**TRY IT:**
Pictures are to be omitted, and every entry below is to be restated exactly.

────────

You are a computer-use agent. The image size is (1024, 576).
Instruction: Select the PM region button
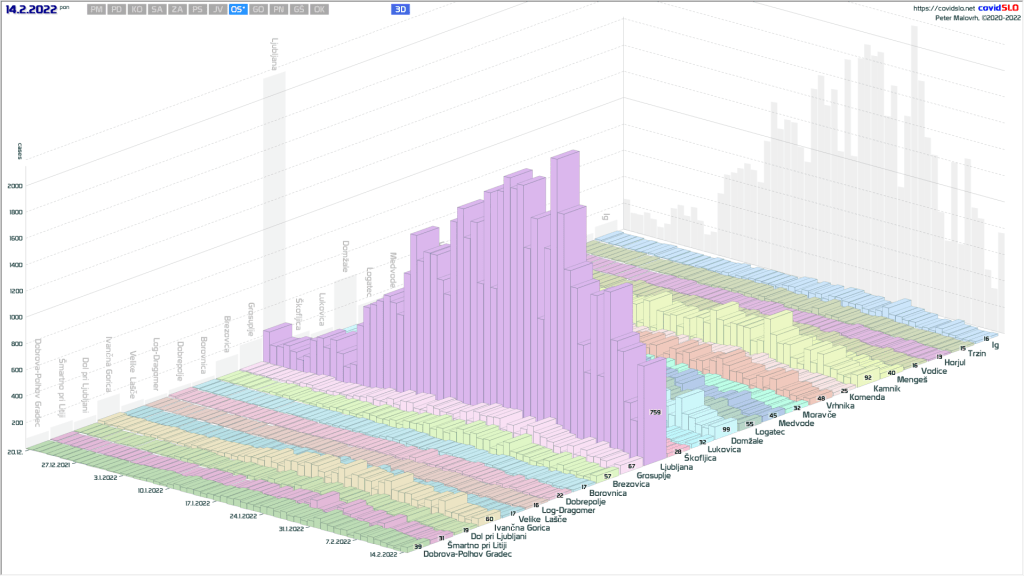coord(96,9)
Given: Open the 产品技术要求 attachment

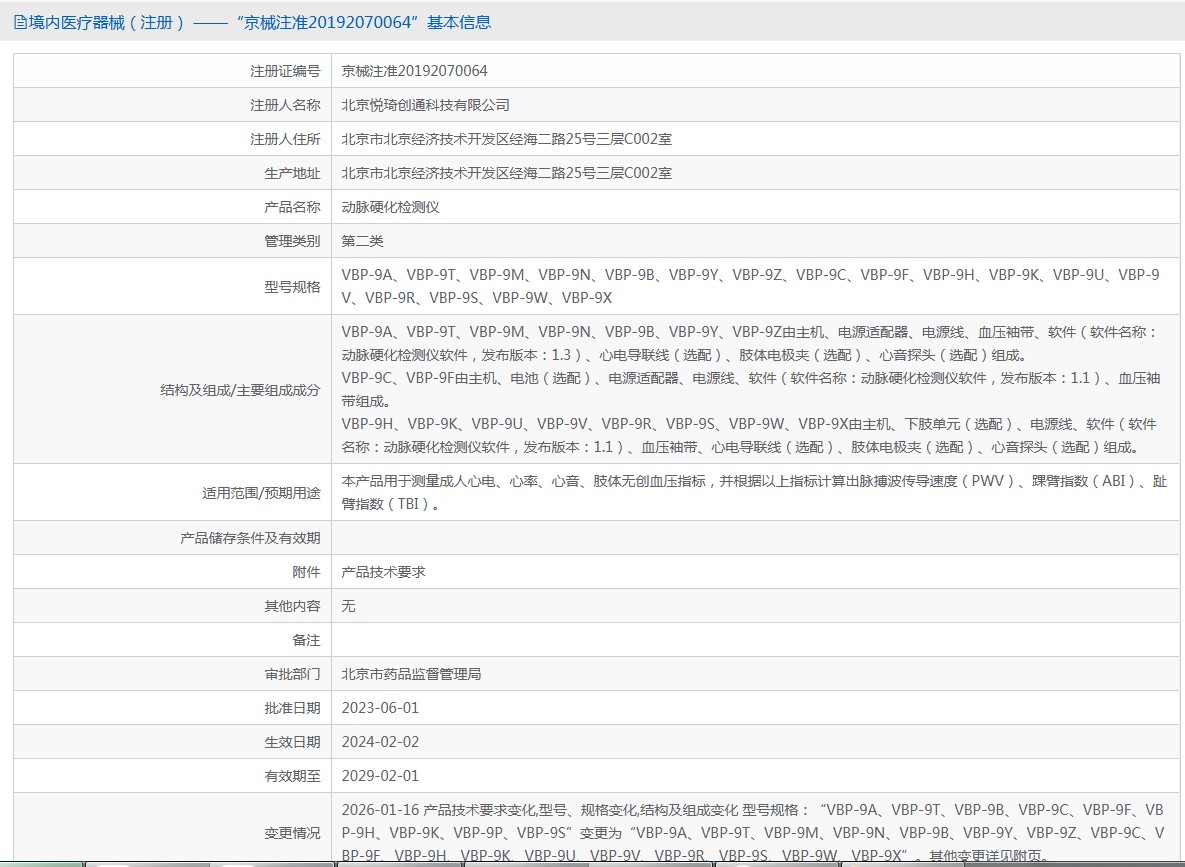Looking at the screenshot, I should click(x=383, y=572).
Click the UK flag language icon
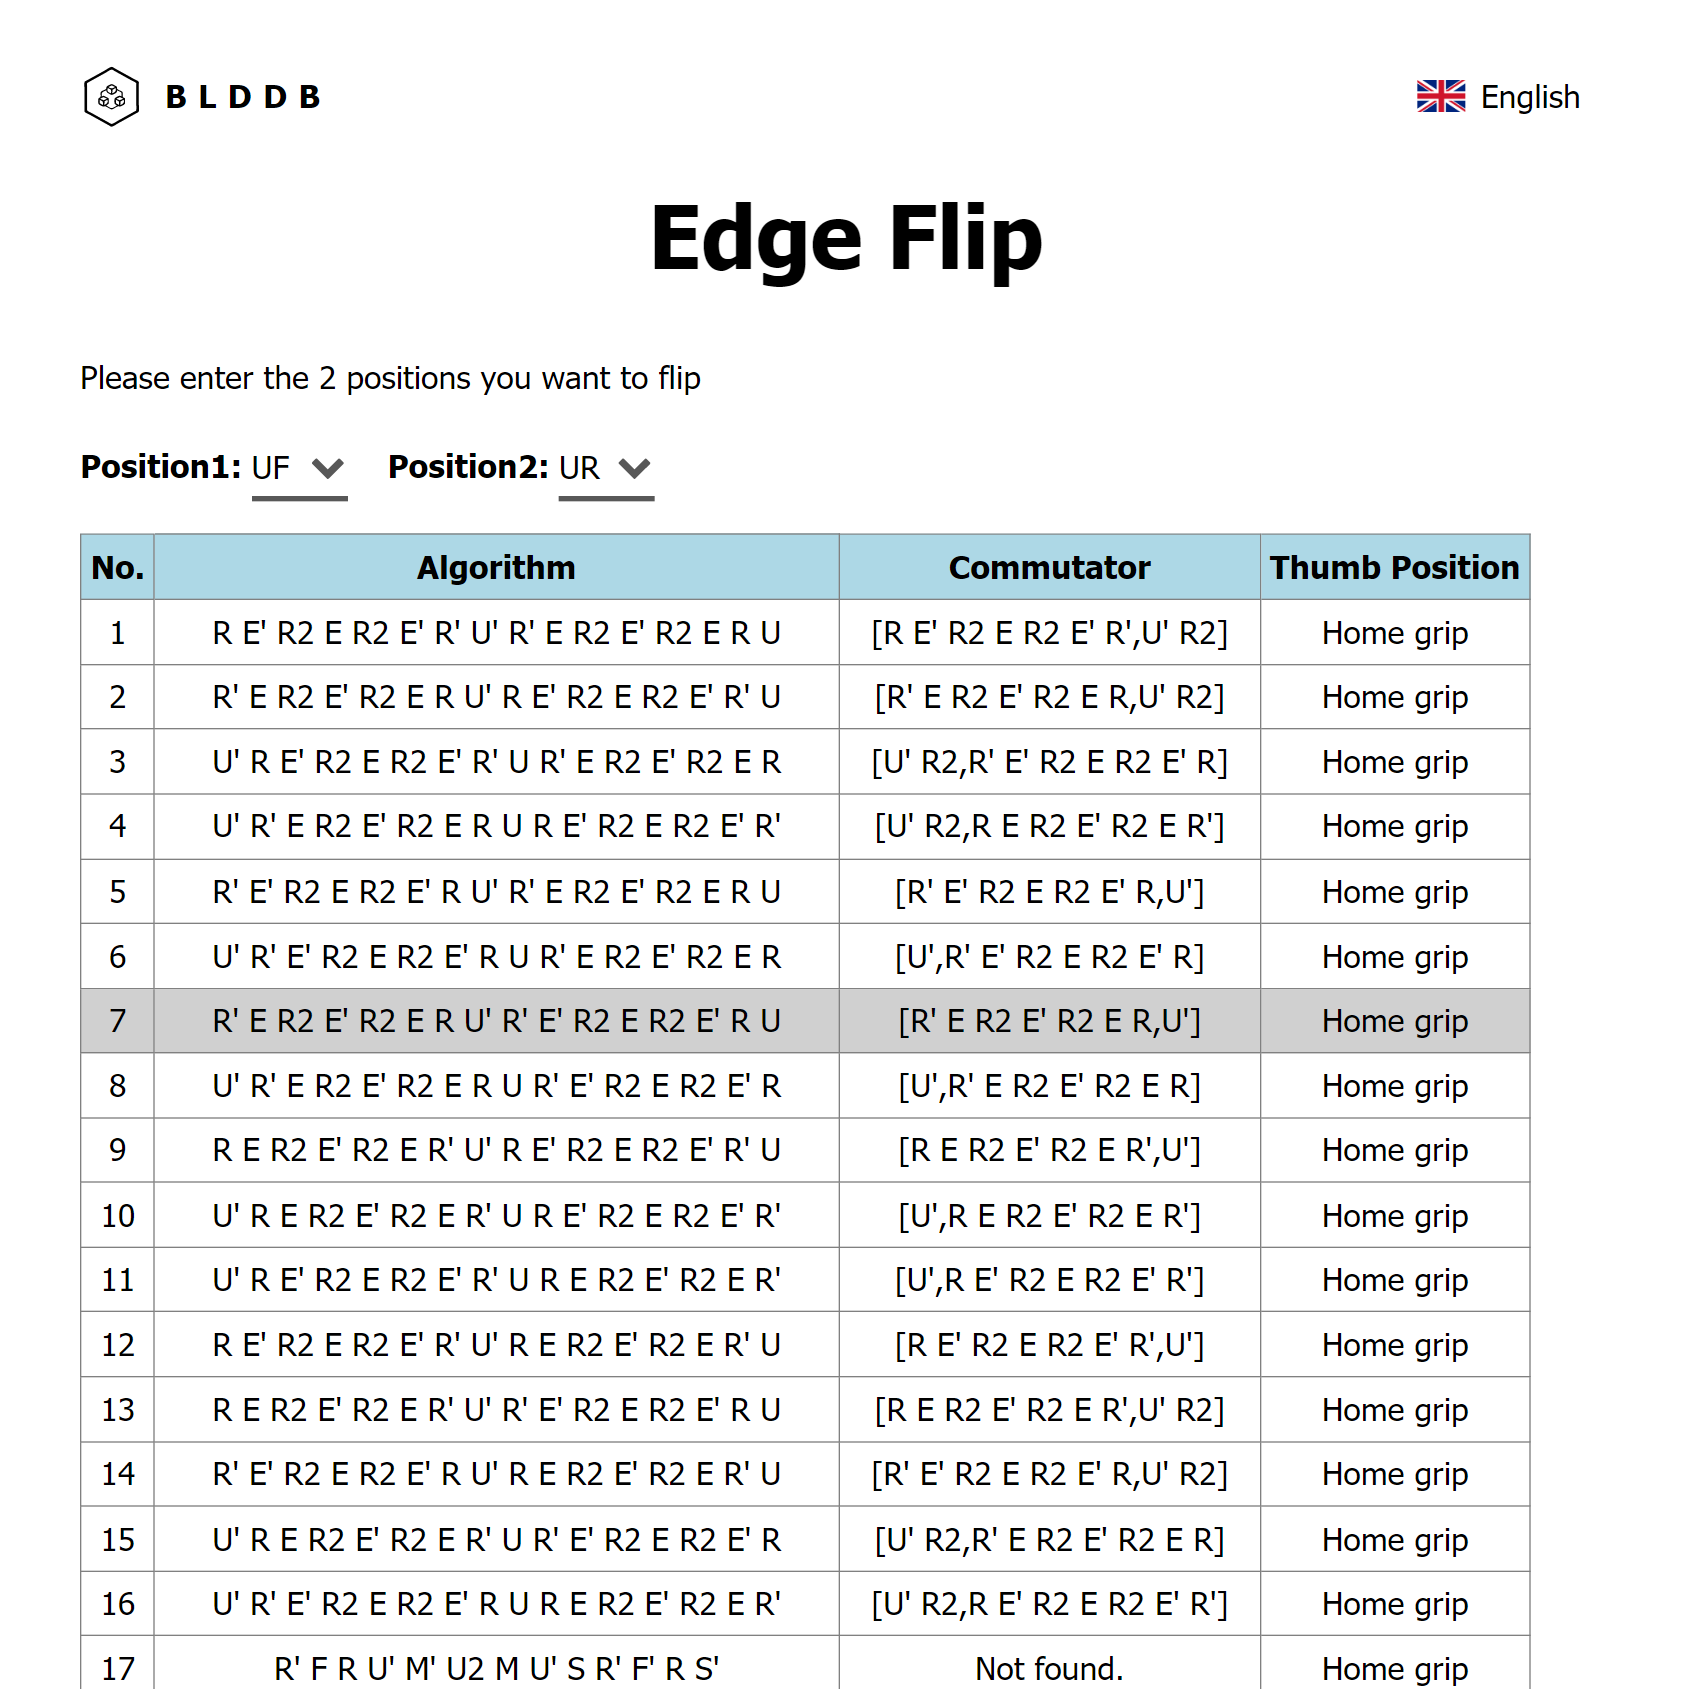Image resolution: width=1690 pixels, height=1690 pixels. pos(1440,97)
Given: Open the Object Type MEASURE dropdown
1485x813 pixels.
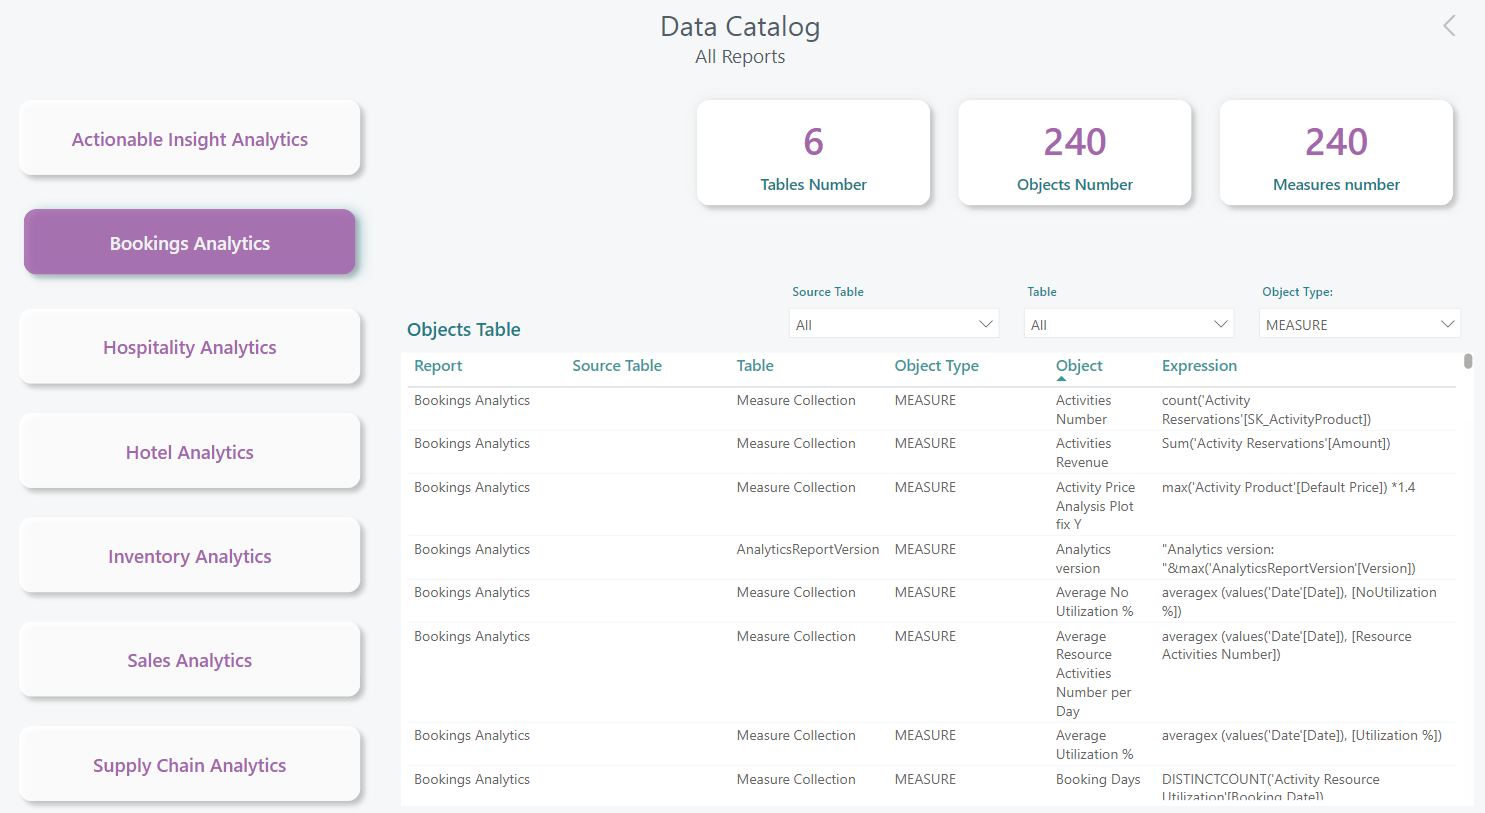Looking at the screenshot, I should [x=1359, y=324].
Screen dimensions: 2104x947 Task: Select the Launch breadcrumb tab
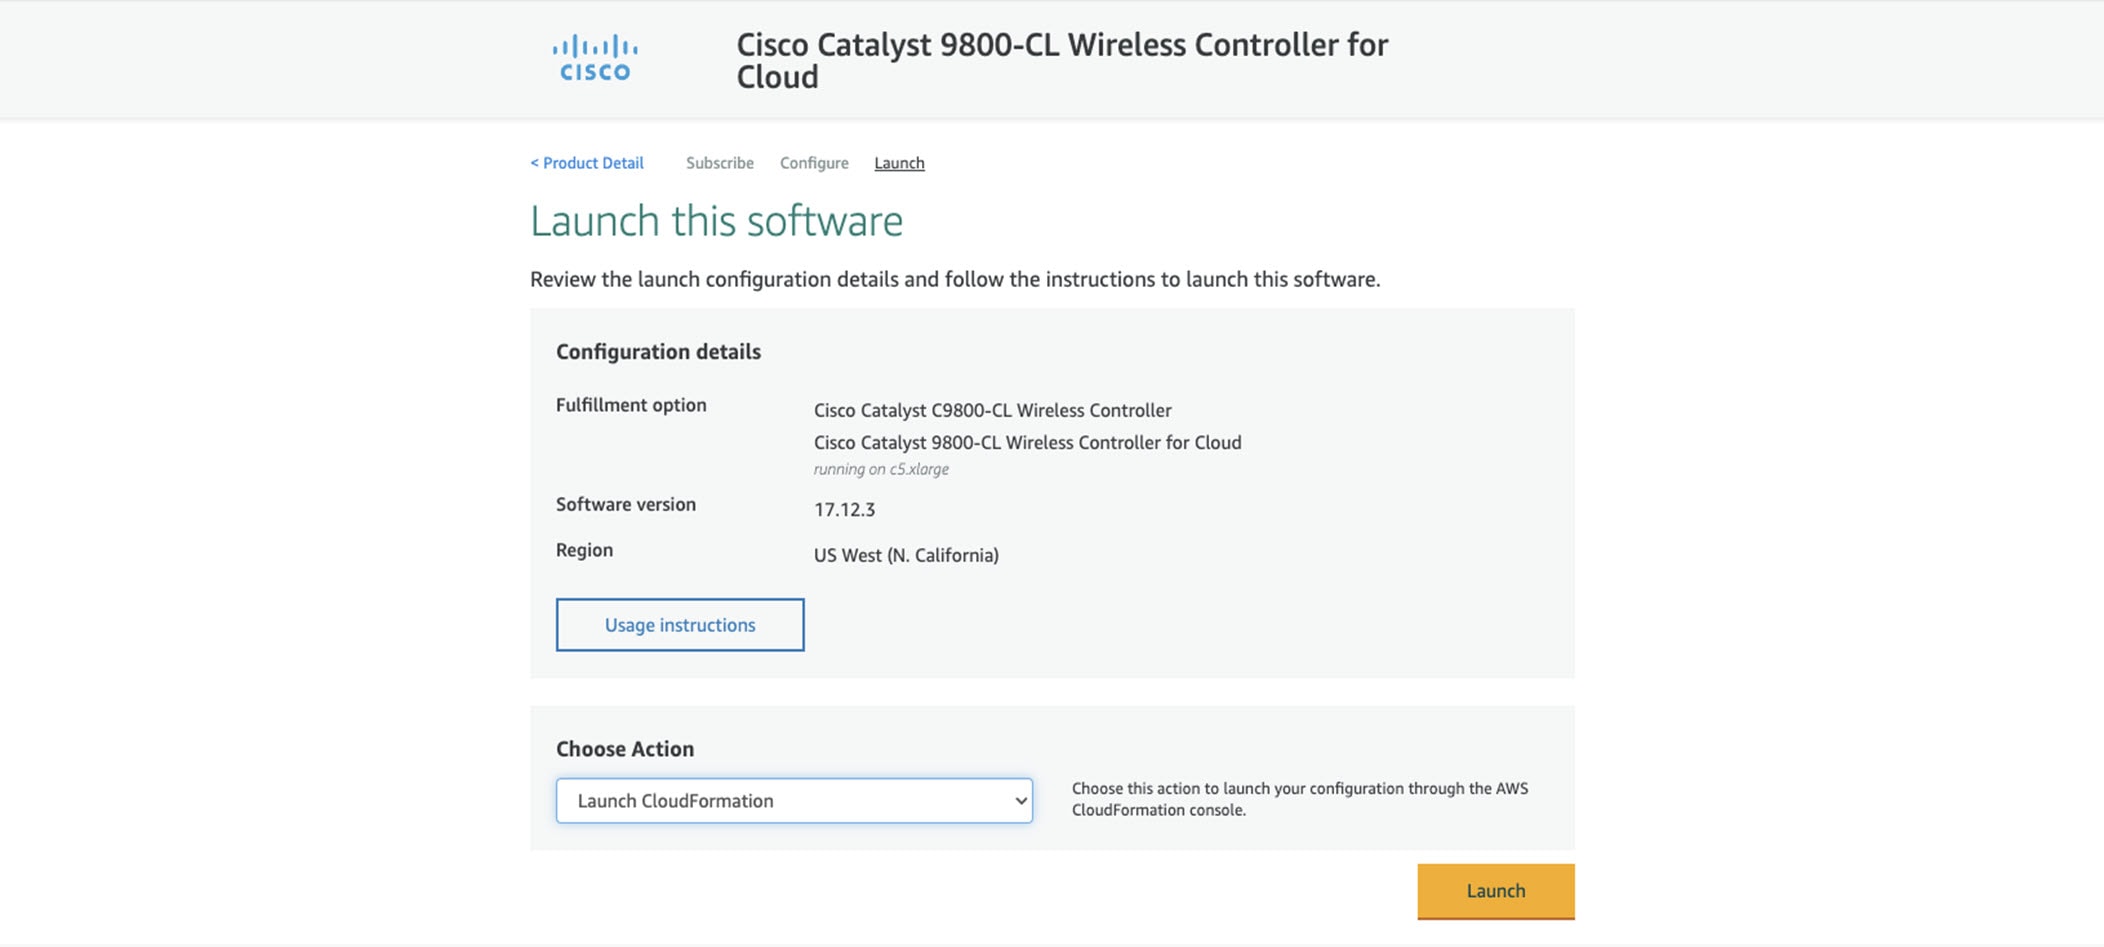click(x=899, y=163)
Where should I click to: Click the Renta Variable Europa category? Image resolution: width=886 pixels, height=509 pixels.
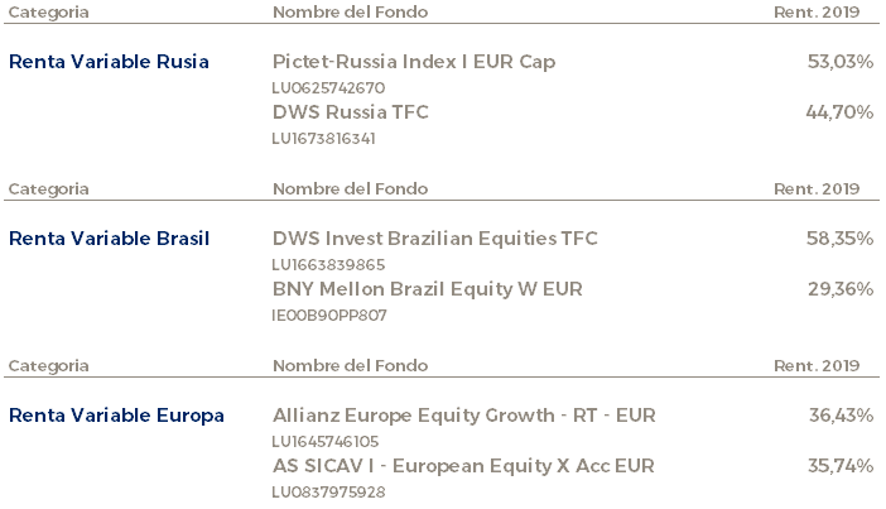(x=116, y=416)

────────

**SOLVED PROBLEM:**
You are a computer-use agent. The image size is (1024, 576).
Instruction: Select the PM region button
coord(96,9)
Given: Open the 产品技术要求 attachment

Looking at the screenshot, I should click(x=383, y=572).
Click the UK flag language icon
Image resolution: width=1690 pixels, height=1690 pixels. pos(1440,97)
Given: Open the Object Type MEASURE dropdown
1485x813 pixels.
Looking at the screenshot, I should [x=1359, y=324].
Screen dimensions: 2104x947 Task: Select the Launch breadcrumb tab
click(x=899, y=163)
Where should I click to: Click the Renta Variable Europa category? Image resolution: width=886 pixels, height=509 pixels.
(x=116, y=416)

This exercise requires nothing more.